MEDIA RELEASE: 2020 has been a year like no other in living memory. It serves as a reminder that crises can strike at any time, and that each one is different. This report aims to identify the main themes that will drive our new reality in 2021, with Fidelity’s global investment experts weighing in on how they expect markets to respond.
Read the full report here.
The view from the top
Andrew McCaffery, Global CIO, Asset Management, at Fidelity International comments:
“In 2020, investors consistently chose to believe the best-case scenario, buoyed by liquidity from the Fed and other major central banks. I am concerned that this optimism will not always be matched by the economic reality of 2021. A huge amount of investment has been brought forward to sustain shuttered economies and, given the likelihood of a divided US Congress, a limited fiscal stimulus package could mean a slower recovery. There is a risk in the near-term of a double-dip recession in the US if more restrictions are imposed to tackle the virus while the world waits for vaccines to be delivered across populations.
“Valuations of some US mega caps appear to be detached from reality, with some stocks trading
at over 100 times their earnings. Unless earnings meet current expectations in 2020 and 2021, these stocks remain vulnerable. Any correction could have an outsized impact on the wider market, given the tech giants now account for over a fifth of the S&P 500 index.
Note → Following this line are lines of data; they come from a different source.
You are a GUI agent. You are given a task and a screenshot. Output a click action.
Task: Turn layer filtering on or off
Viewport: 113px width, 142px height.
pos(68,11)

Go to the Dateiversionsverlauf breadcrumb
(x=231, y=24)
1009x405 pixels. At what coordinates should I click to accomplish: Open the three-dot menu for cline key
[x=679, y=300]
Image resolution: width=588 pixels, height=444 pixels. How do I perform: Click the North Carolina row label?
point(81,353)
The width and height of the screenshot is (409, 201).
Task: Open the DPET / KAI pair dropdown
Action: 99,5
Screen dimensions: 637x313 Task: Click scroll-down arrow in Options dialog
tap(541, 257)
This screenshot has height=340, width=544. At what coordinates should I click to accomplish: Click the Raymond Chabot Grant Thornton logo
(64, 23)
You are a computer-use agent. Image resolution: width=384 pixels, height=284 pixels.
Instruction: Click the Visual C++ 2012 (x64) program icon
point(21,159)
“Scratch beneath the surface, however, there are a range of possibilities where valuations
have diverged due to the pandemic and longer-term trends. Investors may need to act quickly
to capture these bargains in what is still an ‘on/ off’ market. Depending on the virus’s evolution, a vaccine and any policy response, there may be sharp rotations from non-cyclicals to cyclicals or vice versa, though banks and oil companies will remain under structural pressure.”
Macro view: The elephant in the room – debt
Salman Ahmed, Global Head of Macro and Strategic Asset Allocation at Fidelity International comments:
“The path of recovery in 2021 is unlikely to be smooth. The rollout of a Covid-19 vaccine may
come too late to stop another severe virus wave and the economic disruption may only be partially mitigated by a more modest fiscal impulse in the US. In the medium term, the recovery will depend on how well the sharp expansion of debt to deal with the Covid crisis is managed and which path countries take towards debt sustainability (voluntarily or involuntarily). Many of the transformational changes in macro policy and economic models triggered by the Covid crisis are yet to play out, including how we deal with the even bigger threat of climate change. In that context, the elephant has only just entered the room.”
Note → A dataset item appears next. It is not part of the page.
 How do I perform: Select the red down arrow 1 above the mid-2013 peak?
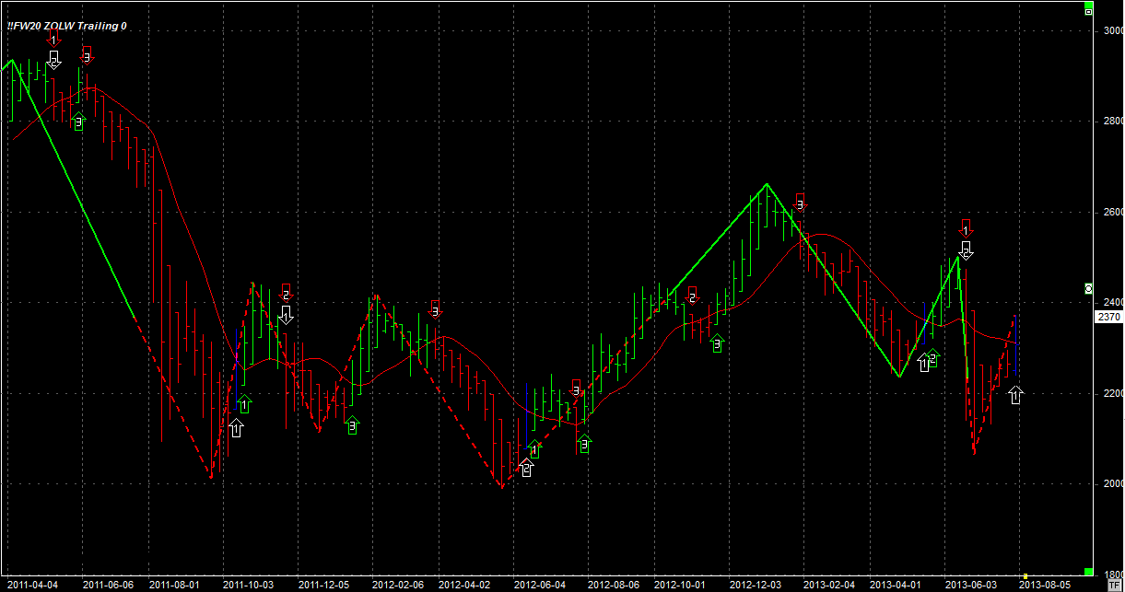(966, 228)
Equities: A delicate balancing act
Romain Boscher, Global CIO, Equities, at Fidelity International comments:
“For much of 2020, investors banked on a best-case economic scenario and a V-shaped recovery, given confidence by the level of monetary and fiscal stimulus that followed the first wave of the virus.
But there is another letter in this alphabet economics: a possible K-shaped outcome where valuations diverge sharply between those sectors and stocks perceived to be winners and those
spurned as losers. Markets may also whipsaw between the competing forces of abundant liquidity and economic damage, but earnings will be the yardstick to measure corporate performance in the long term. Despite dividend cuts in certain sectors, equities continue to offer a yield cushion of around 2-3 per cent that still looks attractive in a world of near-zero rates.”
Fixed Income: Monetary policy to the rescue, but duration tantrums are possible
Steve Ellis, Global CIO, Fixed Income, at Fidelity International comments:
“Central banks have been on the frontline of the Covid-19 crisis and will remain the biggest game in town if US fiscal support proves limited. There is little sign of balance sheet tapering or rate rises on the horizon. However, the possibility of a vaccine emerging in 2021 and the huge monetary and fiscal response to the crisis in an era of ultra-low rates means the risk of ’duration tantrums’ (i.e. spikes in longer-dated bond yields) persists.”
Multi Asset: The hunt for yield could intensify
Henk-Jan Rikkerink, Global Head of Solutions and Multi Asset, at Fidelity International, comments:
“If monetary policy remains highly accommodative and fiscal support is relatively modest, the hunt for yield could intensify through 2021. From a risk-reward perspective, we expect decent compensation for exposure to high yield bonds and emerging market debt if the credit default cycle evolves in a moderately positive direction over the coming year. Within high yield bonds, we prefer Asian securities, given stronger underlying credit fundamentals and regional growth.”